* EXCERPTED TEXT:
CASE WHEN vs UNION SELECT

let’s say the following N1QL with CASE WHEN

SELECT CASE WHEN condition1(fieldA,fieldB,fieldC) THEN field1
            WHEN condition2(fieldA,fieldD,fieldE) THEN field2
            WHEN condition3(fieldA,fieldF,fieldG) THEN field3
            WHEN condition4(fieldA,fieldF,fieldH) THEN field4
            ELSE MISSING
       END AS field
  FROM default
 WHERE condition(fieldX,fieldY)

AS evaluation process of CASE WHEN shows this N1QL can rewrite as following

 SELECT field1 AS field
   FROM default
  WHERE condition(fieldX,fieldY)
    AND condition1(fieldA,fieldB,fieldC)

UNION

SELECT field2 AS field
  FROM default
 WHERE condition(fieldX,fieldY)
   AND NOT (condition1(fieldA,fieldB,fieldC))
   AND condition2(fieldA,fieldD,fieldE)

UNION

SELECT field3 AS field
  FROM default
 WHERE condition(fieldX,fieldY)
   AND NOT (condition1(fieldA,fieldB,fieldC))
   AND NOT (condition2(fieldA,fieldD,fieldE))
   AND condition3(fieldA,fieldF,fieldG)

UNION

   SELECT field4 AS field
     FROM default
    WHERE condition(fieldX,fieldY)
      AND NOT (condition1(fieldA,fieldB,fieldC))
      AND NOT (condition2(fieldA,fieldD,fieldE))
      AND NOT (condition3(fieldA,fieldF,fieldG))
      AND condition4(fieldA,fieldF,fieldH)

am I right?

if so,let’s talk about which is better for N1QL query efficiency.

If I can use correct index I think the second N1QL should be more efficiency, because it will use index to get more documents.

* DATASET ROWS:
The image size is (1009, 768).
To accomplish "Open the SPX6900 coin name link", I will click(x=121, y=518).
==
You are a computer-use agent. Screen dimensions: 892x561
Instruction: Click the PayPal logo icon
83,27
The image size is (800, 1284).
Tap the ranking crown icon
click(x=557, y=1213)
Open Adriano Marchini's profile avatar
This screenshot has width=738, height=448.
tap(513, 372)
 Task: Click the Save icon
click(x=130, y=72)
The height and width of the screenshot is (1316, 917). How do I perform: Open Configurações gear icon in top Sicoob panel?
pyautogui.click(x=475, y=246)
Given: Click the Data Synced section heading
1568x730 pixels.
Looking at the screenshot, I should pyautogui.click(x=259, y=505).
* * *
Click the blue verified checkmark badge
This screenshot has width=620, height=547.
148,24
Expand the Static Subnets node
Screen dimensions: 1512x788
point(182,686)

* WHAT TO WORK ON:
In the CASE WHEN vs UNION SELECT post, why does the poster expect the second query to be more efficient?

* CORRECT RESULT:
With the correct index, it would use the index to get more documents.